### [How to complete this task]
Return, in their exact form, the lines that lie between the start of the data below and the line containing "Given: Click the publish date 2021年10月29日", with both ends included.

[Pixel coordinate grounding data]
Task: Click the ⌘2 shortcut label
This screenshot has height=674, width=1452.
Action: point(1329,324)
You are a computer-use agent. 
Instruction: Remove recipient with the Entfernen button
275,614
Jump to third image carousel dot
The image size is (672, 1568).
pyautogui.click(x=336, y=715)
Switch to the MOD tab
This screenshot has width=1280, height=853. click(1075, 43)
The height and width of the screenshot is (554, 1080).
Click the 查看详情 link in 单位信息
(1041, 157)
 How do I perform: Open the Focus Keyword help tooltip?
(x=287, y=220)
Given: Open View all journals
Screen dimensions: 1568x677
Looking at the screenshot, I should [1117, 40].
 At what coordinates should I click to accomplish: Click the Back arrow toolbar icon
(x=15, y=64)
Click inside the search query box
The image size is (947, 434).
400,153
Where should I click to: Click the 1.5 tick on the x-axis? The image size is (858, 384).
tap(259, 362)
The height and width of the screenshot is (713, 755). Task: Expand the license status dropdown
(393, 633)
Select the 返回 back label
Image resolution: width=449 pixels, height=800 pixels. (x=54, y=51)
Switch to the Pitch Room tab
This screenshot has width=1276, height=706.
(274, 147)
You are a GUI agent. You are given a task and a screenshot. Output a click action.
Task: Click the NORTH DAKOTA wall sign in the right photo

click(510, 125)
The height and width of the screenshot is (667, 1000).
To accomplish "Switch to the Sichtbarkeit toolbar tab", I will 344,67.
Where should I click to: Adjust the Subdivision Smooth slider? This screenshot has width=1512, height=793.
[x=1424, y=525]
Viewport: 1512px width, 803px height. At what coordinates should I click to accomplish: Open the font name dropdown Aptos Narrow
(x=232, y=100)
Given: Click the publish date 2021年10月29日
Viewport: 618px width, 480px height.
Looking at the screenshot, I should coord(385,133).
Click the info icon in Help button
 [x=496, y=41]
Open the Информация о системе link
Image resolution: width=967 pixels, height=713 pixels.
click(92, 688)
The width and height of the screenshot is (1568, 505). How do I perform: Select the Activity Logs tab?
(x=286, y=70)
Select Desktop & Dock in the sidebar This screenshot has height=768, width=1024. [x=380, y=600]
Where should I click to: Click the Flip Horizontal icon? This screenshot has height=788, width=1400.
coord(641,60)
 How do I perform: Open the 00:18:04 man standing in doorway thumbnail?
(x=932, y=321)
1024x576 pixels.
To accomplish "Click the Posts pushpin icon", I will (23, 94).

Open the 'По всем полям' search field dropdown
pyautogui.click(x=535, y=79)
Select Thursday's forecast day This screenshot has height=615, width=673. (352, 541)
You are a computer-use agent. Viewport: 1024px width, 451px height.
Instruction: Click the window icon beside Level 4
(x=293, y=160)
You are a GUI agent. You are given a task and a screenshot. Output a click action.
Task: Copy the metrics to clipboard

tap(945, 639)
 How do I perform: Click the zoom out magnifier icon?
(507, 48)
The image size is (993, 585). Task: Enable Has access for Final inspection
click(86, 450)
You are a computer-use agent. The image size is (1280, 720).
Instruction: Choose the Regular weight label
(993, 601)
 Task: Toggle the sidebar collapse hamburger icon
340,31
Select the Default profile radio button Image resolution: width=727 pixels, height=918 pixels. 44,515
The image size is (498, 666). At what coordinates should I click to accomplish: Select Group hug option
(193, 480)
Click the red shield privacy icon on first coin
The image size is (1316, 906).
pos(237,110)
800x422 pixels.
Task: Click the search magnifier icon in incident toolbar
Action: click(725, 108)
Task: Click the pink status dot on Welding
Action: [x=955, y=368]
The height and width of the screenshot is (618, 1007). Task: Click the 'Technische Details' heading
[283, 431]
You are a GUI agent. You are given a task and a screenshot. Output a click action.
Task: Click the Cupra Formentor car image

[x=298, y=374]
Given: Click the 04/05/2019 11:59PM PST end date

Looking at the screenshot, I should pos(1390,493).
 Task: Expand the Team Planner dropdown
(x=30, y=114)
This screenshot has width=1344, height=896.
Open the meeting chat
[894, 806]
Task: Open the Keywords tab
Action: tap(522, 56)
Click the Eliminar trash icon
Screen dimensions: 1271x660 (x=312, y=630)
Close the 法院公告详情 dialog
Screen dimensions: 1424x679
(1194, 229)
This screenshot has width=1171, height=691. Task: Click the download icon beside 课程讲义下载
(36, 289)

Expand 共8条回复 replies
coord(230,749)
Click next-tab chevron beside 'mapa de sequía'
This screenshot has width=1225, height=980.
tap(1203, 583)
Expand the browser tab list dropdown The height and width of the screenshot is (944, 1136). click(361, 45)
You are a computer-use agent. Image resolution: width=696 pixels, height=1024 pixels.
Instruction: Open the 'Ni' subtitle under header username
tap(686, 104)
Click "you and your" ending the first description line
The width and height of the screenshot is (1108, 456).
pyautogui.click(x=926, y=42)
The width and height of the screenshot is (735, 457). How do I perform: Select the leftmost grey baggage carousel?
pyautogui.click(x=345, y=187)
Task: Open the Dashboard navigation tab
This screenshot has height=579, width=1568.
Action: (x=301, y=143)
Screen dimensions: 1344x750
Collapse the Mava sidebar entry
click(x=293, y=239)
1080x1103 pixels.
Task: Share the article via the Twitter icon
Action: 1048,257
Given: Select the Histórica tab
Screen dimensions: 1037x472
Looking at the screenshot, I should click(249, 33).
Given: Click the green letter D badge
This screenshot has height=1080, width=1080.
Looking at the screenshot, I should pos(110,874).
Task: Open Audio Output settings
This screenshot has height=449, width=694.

### [Task output]
Task: Click the ⌘2 shortcut label
This screenshot has height=674, width=1452.
Action: point(1329,324)
You are a computer-use agent. 
Instruction: Remove recipient with the Entfernen button
275,614
Jump to third image carousel dot
The image size is (672, 1568).
pyautogui.click(x=336, y=715)
Switch to the MOD tab
This screenshot has width=1280, height=853. click(1075, 43)
The height and width of the screenshot is (554, 1080).
Click the 查看详情 link in 单位信息
(1041, 157)
 How do I perform: Open the Focus Keyword help tooltip?
(x=287, y=220)
Given: Open View all journals
Screen dimensions: 1568x677
Looking at the screenshot, I should [1117, 40].
 At what coordinates should I click to accomplish: Click the Back arrow toolbar icon
(x=15, y=64)
Click inside the search query box
The image size is (947, 434).
400,153
Where should I click to: Click the 1.5 tick on the x-axis? The image size is (858, 384).
tap(259, 362)
The height and width of the screenshot is (713, 755). Task: Expand the license status dropdown
(393, 633)
Select the 返回 back label
Image resolution: width=449 pixels, height=800 pixels. (x=54, y=51)
Switch to the Pitch Room tab
This screenshot has width=1276, height=706.
(274, 147)
You are a GUI agent. You are given a task and a screenshot. Output a click action.
Task: Click the NORTH DAKOTA wall sign in the right photo

click(510, 125)
The height and width of the screenshot is (667, 1000).
To accomplish "Switch to the Sichtbarkeit toolbar tab", I will 344,67.
Where should I click to: Adjust the Subdivision Smooth slider? This screenshot has width=1512, height=793.
[x=1424, y=525]
Viewport: 1512px width, 803px height. At what coordinates should I click to accomplish: Open the font name dropdown Aptos Narrow
(x=232, y=100)
Given: Click the publish date 2021年10月29日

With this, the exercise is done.